_THE PROBLEM_
Quote the following lines word for word, with nothing changed or left out.

_EXTRACTED RECORDS_
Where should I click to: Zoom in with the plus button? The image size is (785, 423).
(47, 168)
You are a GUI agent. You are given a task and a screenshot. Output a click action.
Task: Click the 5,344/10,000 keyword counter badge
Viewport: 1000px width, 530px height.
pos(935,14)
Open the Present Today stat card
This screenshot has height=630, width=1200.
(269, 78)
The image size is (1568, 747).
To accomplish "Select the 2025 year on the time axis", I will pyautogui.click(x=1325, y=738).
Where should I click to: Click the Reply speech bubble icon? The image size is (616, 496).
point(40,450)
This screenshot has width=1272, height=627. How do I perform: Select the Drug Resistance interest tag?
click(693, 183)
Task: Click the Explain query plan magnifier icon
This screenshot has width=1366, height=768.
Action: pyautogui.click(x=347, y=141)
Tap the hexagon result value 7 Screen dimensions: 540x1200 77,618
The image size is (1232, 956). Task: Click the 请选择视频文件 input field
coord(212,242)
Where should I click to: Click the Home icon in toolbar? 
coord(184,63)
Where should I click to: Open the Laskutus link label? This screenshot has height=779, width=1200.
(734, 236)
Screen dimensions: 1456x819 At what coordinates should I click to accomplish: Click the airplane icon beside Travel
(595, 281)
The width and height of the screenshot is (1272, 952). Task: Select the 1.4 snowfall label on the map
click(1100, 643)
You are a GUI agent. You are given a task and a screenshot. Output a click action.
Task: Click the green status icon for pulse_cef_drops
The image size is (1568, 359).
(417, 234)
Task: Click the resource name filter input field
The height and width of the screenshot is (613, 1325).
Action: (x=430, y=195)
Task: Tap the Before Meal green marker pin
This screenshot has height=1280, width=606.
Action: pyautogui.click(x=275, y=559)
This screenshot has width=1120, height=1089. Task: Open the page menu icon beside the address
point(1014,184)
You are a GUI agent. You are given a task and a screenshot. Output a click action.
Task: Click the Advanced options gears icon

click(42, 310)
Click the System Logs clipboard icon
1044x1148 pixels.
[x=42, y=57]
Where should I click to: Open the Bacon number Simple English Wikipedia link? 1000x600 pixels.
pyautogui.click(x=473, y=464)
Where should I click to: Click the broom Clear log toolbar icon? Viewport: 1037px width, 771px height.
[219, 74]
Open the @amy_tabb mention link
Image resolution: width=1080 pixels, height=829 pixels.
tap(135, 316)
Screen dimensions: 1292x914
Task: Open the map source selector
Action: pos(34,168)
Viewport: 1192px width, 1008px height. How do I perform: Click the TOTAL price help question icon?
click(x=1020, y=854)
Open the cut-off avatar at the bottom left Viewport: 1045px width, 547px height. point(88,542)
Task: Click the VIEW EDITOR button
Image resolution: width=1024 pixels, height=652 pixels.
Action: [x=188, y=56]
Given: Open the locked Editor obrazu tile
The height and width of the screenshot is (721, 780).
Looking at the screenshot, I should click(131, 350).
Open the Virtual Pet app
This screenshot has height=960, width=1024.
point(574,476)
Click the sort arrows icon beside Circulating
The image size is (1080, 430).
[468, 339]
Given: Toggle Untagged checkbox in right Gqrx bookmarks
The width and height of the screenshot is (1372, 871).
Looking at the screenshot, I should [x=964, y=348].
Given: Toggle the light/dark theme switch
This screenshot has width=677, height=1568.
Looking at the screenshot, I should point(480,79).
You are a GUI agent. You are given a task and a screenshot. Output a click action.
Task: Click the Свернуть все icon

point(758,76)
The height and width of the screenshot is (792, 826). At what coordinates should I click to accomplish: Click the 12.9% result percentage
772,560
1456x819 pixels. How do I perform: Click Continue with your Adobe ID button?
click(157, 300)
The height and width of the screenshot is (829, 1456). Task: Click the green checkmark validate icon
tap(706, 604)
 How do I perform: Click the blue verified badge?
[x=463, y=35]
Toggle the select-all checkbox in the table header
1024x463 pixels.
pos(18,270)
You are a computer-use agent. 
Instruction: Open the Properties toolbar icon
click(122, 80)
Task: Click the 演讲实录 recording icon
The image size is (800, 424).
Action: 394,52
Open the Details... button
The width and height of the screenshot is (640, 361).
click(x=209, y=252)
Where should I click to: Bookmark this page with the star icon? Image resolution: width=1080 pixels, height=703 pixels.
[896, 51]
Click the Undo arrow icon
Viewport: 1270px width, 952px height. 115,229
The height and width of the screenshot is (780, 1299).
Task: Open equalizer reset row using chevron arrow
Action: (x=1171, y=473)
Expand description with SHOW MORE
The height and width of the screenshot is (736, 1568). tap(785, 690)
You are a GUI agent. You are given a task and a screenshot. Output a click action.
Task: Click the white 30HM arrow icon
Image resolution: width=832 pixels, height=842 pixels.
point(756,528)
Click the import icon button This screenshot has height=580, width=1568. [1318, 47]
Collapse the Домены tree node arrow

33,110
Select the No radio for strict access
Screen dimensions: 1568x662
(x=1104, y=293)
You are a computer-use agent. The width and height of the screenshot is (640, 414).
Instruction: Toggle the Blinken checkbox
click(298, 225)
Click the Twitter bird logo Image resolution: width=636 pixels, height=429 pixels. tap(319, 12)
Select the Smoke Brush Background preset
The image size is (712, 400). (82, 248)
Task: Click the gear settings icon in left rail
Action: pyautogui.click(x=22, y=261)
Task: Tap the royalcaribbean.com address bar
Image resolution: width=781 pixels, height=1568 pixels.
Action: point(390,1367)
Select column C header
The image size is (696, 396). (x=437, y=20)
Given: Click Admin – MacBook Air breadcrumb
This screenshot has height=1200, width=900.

_WRITTEN ANSWER_
Where should I click to: Zoom in with the plus button? The image size is (785, 423).
(47, 168)
You are a GUI agent. You are given a task and a screenshot. Output a click action.
Task: Click the 5,344/10,000 keyword counter badge
Viewport: 1000px width, 530px height.
pos(935,14)
Open the Present Today stat card
This screenshot has height=630, width=1200.
(269, 78)
The image size is (1568, 747).
To accomplish "Select the 2025 year on the time axis", I will pyautogui.click(x=1325, y=738).
Where should I click to: Click the Reply speech bubble icon? The image size is (616, 496).
point(40,450)
This screenshot has width=1272, height=627. How do I perform: Select the Drug Resistance interest tag?
click(693, 183)
Task: Click the Explain query plan magnifier icon
This screenshot has width=1366, height=768.
Action: pyautogui.click(x=347, y=141)
Tap the hexagon result value 7 Screen dimensions: 540x1200 77,618
The image size is (1232, 956). Task: Click the 请选择视频文件 input field
coord(212,242)
Where should I click to: Click the Home icon in toolbar? 
coord(184,63)
Where should I click to: Open the Laskutus link label? This screenshot has height=779, width=1200.
(734, 236)
Screen dimensions: 1456x819 At what coordinates should I click to accomplish: Click the airplane icon beside Travel
(595, 281)
The width and height of the screenshot is (1272, 952). Task: Select the 1.4 snowfall label on the map
click(1100, 643)
You are a GUI agent. You are given a task and a screenshot. Output a click action.
Task: Click the green status icon for pulse_cef_drops
The image size is (1568, 359).
(417, 234)
Task: Click the resource name filter input field
The height and width of the screenshot is (613, 1325).
Action: (x=430, y=195)
Task: Tap the Before Meal green marker pin
This screenshot has height=1280, width=606.
Action: pyautogui.click(x=275, y=559)
This screenshot has width=1120, height=1089. Task: Open the page menu icon beside the address
point(1014,184)
You are a GUI agent. You are given a task and a screenshot. Output a click action.
Task: Click the Advanced options gears icon

click(42, 310)
Click the System Logs clipboard icon
1044x1148 pixels.
[x=42, y=57]
Where should I click to: Open the Bacon number Simple English Wikipedia link? 1000x600 pixels.
pyautogui.click(x=473, y=464)
Where should I click to: Click the broom Clear log toolbar icon? Viewport: 1037px width, 771px height.
[219, 74]
Open the @amy_tabb mention link
Image resolution: width=1080 pixels, height=829 pixels.
tap(135, 316)
Screen dimensions: 1292x914
Task: Open the map source selector
Action: pos(34,168)
Viewport: 1192px width, 1008px height. How do I perform: Click the TOTAL price help question icon?
click(x=1020, y=854)
Open the cut-off avatar at the bottom left Viewport: 1045px width, 547px height. point(88,542)
Task: Click the VIEW EDITOR button
Image resolution: width=1024 pixels, height=652 pixels.
Action: [x=188, y=56]
Given: Open the locked Editor obrazu tile
The height and width of the screenshot is (721, 780).
Looking at the screenshot, I should click(131, 350).
Open the Virtual Pet app
This screenshot has height=960, width=1024.
point(574,476)
Click the sort arrows icon beside Circulating
The image size is (1080, 430).
[468, 339]
Given: Toggle Untagged checkbox in right Gqrx bookmarks
The width and height of the screenshot is (1372, 871).
Looking at the screenshot, I should [x=964, y=348].
Given: Toggle the light/dark theme switch
This screenshot has width=677, height=1568.
Looking at the screenshot, I should point(480,79).
You are a GUI agent. You are given a task and a screenshot. Output a click action.
Task: Click the Свернуть все icon

point(758,76)
The height and width of the screenshot is (792, 826). At what coordinates should I click to accomplish: Click the 12.9% result percentage
772,560
1456x819 pixels. How do I perform: Click Continue with your Adobe ID button?
click(157, 300)
The height and width of the screenshot is (829, 1456). Task: Click the green checkmark validate icon
tap(706, 604)
 How do I perform: Click the blue verified badge?
[x=463, y=35]
Toggle the select-all checkbox in the table header
1024x463 pixels.
pos(18,270)
You are a computer-use agent. 
Instruction: Open the Properties toolbar icon
click(122, 80)
Task: Click the 演讲实录 recording icon
The image size is (800, 424).
Action: 394,52
Open the Details... button
The width and height of the screenshot is (640, 361).
click(x=209, y=252)
Where should I click to: Bookmark this page with the star icon? Image resolution: width=1080 pixels, height=703 pixels.
[896, 51]
Click the Undo arrow icon
Viewport: 1270px width, 952px height. 115,229
The height and width of the screenshot is (780, 1299).
Task: Open equalizer reset row using chevron arrow
Action: (x=1171, y=473)
Expand description with SHOW MORE
The height and width of the screenshot is (736, 1568). tap(785, 690)
You are a GUI agent. You are given a task and a screenshot. Output a click action.
Task: Click the white 30HM arrow icon
Image resolution: width=832 pixels, height=842 pixels.
point(756,528)
Click the import icon button This screenshot has height=580, width=1568. [1318, 47]
Collapse the Домены tree node arrow

33,110
Select the No radio for strict access
Screen dimensions: 1568x662
(x=1104, y=293)
You are a computer-use agent. The width and height of the screenshot is (640, 414).
Instruction: Toggle the Blinken checkbox
click(298, 225)
Click the Twitter bird logo Image resolution: width=636 pixels, height=429 pixels. tap(319, 12)
Select the Smoke Brush Background preset
The image size is (712, 400). (82, 248)
Task: Click the gear settings icon in left rail
Action: pyautogui.click(x=22, y=261)
Task: Tap the royalcaribbean.com address bar
Image resolution: width=781 pixels, height=1568 pixels.
Action: point(390,1367)
Select column C header
The image size is (696, 396). (x=437, y=20)
Given: Click Admin – MacBook Air breadcrumb
This screenshot has height=1200, width=900.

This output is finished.